RF Propagation & Terrain Modeling with HEAVY.AI

Objective: Build and analyze a high-resolution Digital Surface Model (DSM) from LiDAR and visualize RF propagation in the Dallas area using HEAVY.AI. 

Downloadable Notebook: aws s3 cp s3://batteries-included/usgs_coppell_texas_rf_rprop/dallas-greenfield.ipynb . --no-sign-request

RF Propagation Tutorial Video - Part 1

RF Propogation Tutorial Video - Part 2

Module 1: Set Up Environment and Dependencies

• Tools Used:
  • heavyai Python library (for DB connection and query execution)
  • geopandas, boto3, pyproj, dotenv 
• Initial Tasks: 
  • Install and verify Python libraries. 
  • Create a working import directory and set file permissions. 
  • Configure AWS S3 client for LiDAR file downloads. 

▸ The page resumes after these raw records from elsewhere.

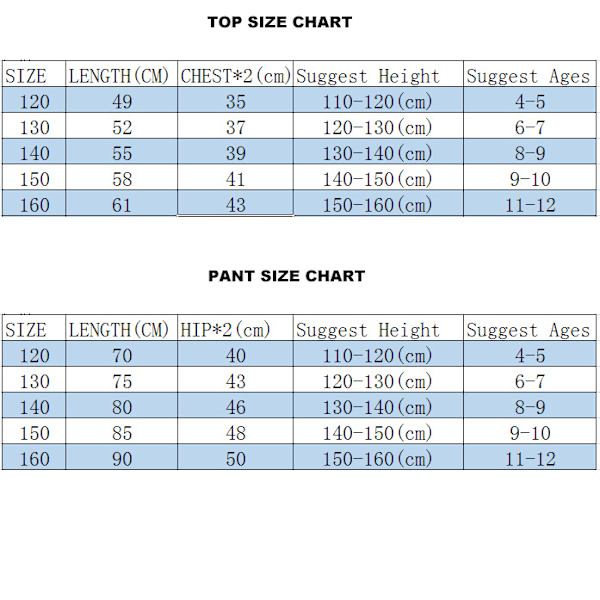Select the HIP*2(cm) column header

click(x=235, y=328)
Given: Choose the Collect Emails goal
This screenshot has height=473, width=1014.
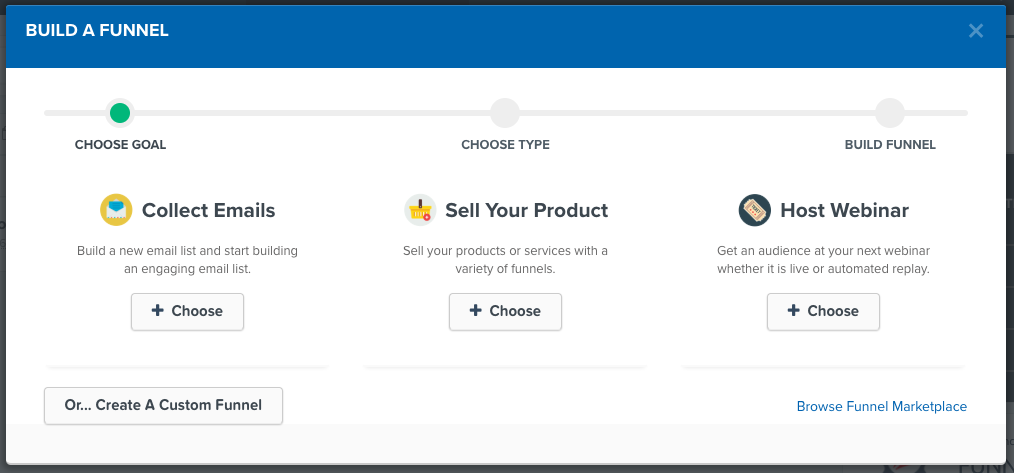Looking at the screenshot, I should pyautogui.click(x=188, y=312).
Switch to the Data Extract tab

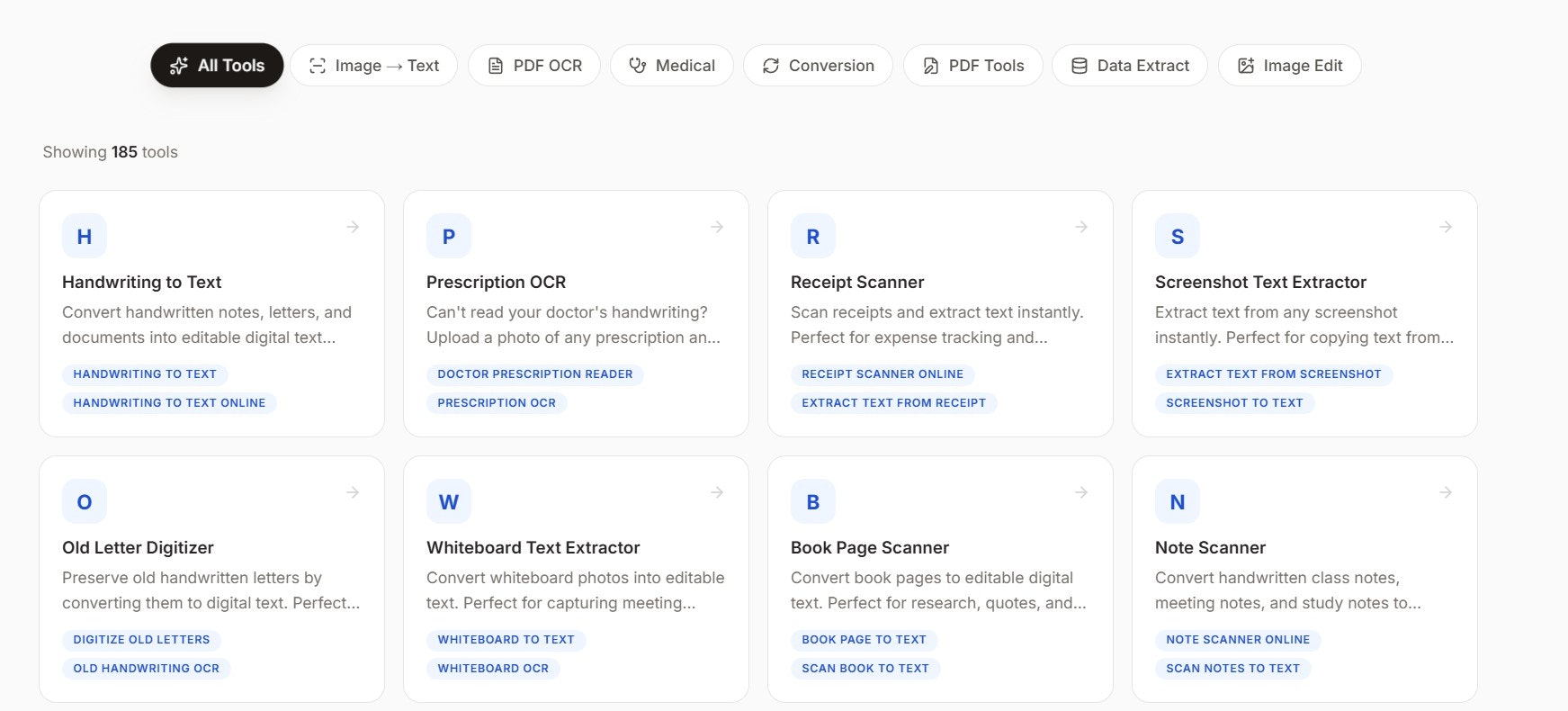pos(1129,66)
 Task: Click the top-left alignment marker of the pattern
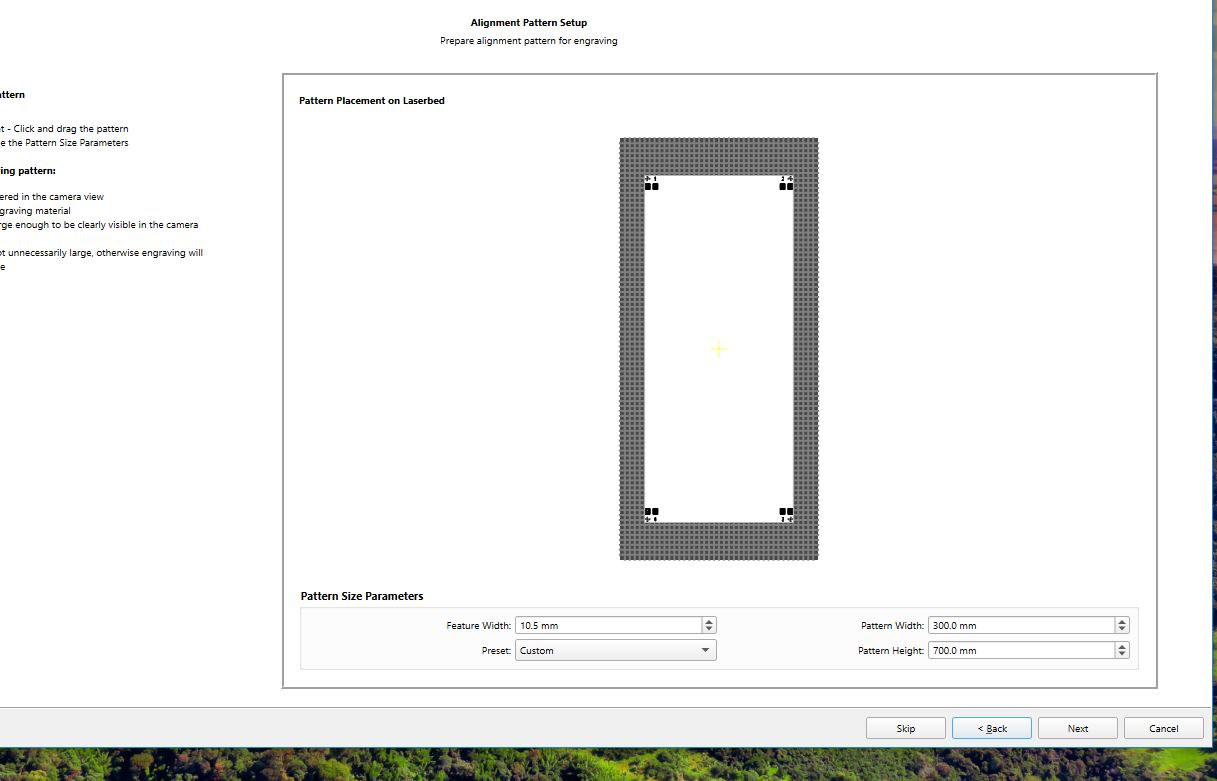pyautogui.click(x=652, y=183)
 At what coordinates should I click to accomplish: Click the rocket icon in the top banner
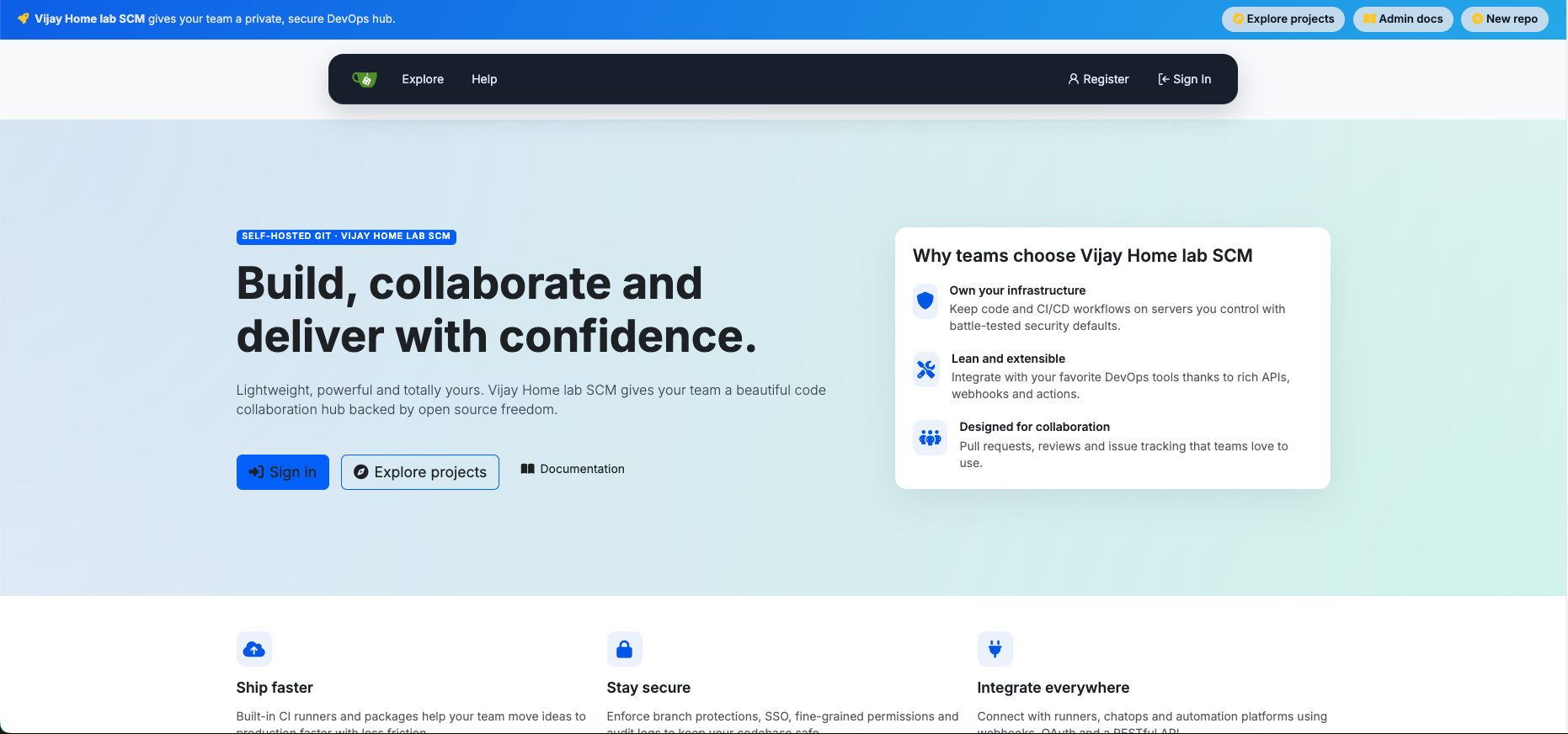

Module 2: Define Area of Interest (AOI)

• Task: Materialize a bounding box for Coppell, TX. 
• Tools: pyproj to convert from WGS84 to UTM. 
• Heavy.AI SQL: - Create a polygon geometry table using latitude and longitude boundaries. 

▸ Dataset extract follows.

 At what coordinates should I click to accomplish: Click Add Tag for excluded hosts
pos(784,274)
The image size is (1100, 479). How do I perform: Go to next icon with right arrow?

Module 3: Enrich Digital Elevation Model (DEM)

• Goal: Join base DEM tiles by aligning with UTM floor coordinates. 
• Output: Unified elevation surface, suitable for RF modeling. 

Module 4: Load and Process LiDAR Data 

• Tools: Heavy.AI table creation and import from S3. 
• Product: Point cloud data ready for DSM generation. 

Module 5: Generate 1-Meter DSM (Digital Surface Model) 

• Goal: Produce rasterized elevation model at 1m resolution. 
• Option: Restore DSM table from backup for faster iteration. 

Module 6: RF Propagation Table Creation 

• Pre-requisite: Copy antenna_types.csv to import directory. 
• Action: Use CREATE TABLE AS SELECT (CTAS) to build rf_prop_omnidirectional table. 

Final Step: Validate and Visualize 

If you've reached this point: - You've created and processed terrain and point cloud data. - You've modeled RF propagation using real-world elevation data. - You can now restore tables and dashboards to visualize propagation outcomes.